→ **Work instructions**
Return the full listing, keeping every line exactly as it is.
Data in this exercise below:
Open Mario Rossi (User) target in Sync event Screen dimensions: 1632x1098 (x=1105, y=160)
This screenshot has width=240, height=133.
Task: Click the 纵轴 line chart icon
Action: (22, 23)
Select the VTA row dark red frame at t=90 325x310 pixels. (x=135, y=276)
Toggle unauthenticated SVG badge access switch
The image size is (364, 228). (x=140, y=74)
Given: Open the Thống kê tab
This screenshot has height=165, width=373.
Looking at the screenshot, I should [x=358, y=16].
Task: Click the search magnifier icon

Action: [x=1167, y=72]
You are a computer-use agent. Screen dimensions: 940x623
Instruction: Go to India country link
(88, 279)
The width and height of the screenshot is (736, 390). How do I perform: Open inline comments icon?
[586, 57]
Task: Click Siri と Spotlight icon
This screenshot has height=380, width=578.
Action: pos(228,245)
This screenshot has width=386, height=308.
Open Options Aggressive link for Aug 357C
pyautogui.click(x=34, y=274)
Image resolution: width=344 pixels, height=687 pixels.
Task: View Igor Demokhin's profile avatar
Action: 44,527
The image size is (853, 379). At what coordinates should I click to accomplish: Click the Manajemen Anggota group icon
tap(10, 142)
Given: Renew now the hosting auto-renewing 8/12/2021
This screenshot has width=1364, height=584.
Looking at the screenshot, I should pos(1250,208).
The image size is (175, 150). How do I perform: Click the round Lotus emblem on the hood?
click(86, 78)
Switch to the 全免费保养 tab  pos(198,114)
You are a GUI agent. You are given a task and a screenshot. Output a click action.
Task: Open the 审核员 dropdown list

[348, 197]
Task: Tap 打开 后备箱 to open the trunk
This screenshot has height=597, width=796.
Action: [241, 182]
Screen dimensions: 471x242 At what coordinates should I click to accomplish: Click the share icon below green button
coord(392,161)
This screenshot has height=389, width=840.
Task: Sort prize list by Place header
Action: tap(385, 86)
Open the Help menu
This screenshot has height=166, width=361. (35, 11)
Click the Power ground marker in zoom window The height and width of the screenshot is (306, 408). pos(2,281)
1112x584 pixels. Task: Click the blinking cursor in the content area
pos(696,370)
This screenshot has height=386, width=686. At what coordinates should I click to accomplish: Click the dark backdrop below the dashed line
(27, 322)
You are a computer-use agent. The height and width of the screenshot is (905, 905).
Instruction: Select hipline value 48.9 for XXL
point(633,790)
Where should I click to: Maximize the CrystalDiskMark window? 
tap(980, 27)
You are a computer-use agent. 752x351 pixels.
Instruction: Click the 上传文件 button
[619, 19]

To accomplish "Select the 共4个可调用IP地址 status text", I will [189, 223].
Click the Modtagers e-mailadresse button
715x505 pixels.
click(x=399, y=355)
End of Data in this exercise.
→ **Answer to this exercise**
Open Mario Rossi (User) target in Sync event Screen dimensions: 1632x1098 (x=1105, y=160)
This screenshot has width=240, height=133.
Task: Click the 纵轴 line chart icon
Action: (22, 23)
Select the VTA row dark red frame at t=90 325x310 pixels. (x=135, y=276)
Toggle unauthenticated SVG badge access switch
The image size is (364, 228). (x=140, y=74)
Given: Open the Thống kê tab
This screenshot has height=165, width=373.
Looking at the screenshot, I should [x=358, y=16].
Task: Click the search magnifier icon

Action: [x=1167, y=72]
You are a computer-use agent. Screen dimensions: 940x623
Instruction: Go to India country link
(88, 279)
The width and height of the screenshot is (736, 390). How do I perform: Open inline comments icon?
[586, 57]
Task: Click Siri と Spotlight icon
This screenshot has height=380, width=578.
Action: pos(228,245)
This screenshot has width=386, height=308.
Open Options Aggressive link for Aug 357C
pyautogui.click(x=34, y=274)
Image resolution: width=344 pixels, height=687 pixels.
Task: View Igor Demokhin's profile avatar
Action: 44,527
The image size is (853, 379). At what coordinates should I click to accomplish: Click the Manajemen Anggota group icon
tap(10, 142)
Given: Renew now the hosting auto-renewing 8/12/2021
This screenshot has width=1364, height=584.
Looking at the screenshot, I should pos(1250,208).
The image size is (175, 150). How do I perform: Click the round Lotus emblem on the hood?
click(86, 78)
Switch to the 全免费保养 tab  pos(198,114)
You are a GUI agent. You are given a task and a screenshot. Output a click action.
Task: Open the 审核员 dropdown list

[348, 197]
Task: Tap 打开 后备箱 to open the trunk
This screenshot has height=597, width=796.
Action: [241, 182]
Screen dimensions: 471x242 At what coordinates should I click to accomplish: Click the share icon below green button
coord(392,161)
This screenshot has height=389, width=840.
Task: Sort prize list by Place header
Action: tap(385, 86)
Open the Help menu
This screenshot has height=166, width=361. (35, 11)
Click the Power ground marker in zoom window The height and width of the screenshot is (306, 408). pos(2,281)
1112x584 pixels. Task: Click the blinking cursor in the content area
pos(696,370)
This screenshot has height=386, width=686. At what coordinates should I click to accomplish: Click the dark backdrop below the dashed line
(27, 322)
You are a computer-use agent. The height and width of the screenshot is (905, 905).
Instruction: Select hipline value 48.9 for XXL
point(633,790)
Where should I click to: Maximize the CrystalDiskMark window? 
tap(980, 27)
You are a computer-use agent. 752x351 pixels.
Instruction: Click the 上传文件 button
[619, 19]

To accomplish "Select the 共4个可调用IP地址 status text", I will [189, 223].
Click the Modtagers e-mailadresse button
715x505 pixels.
click(x=399, y=355)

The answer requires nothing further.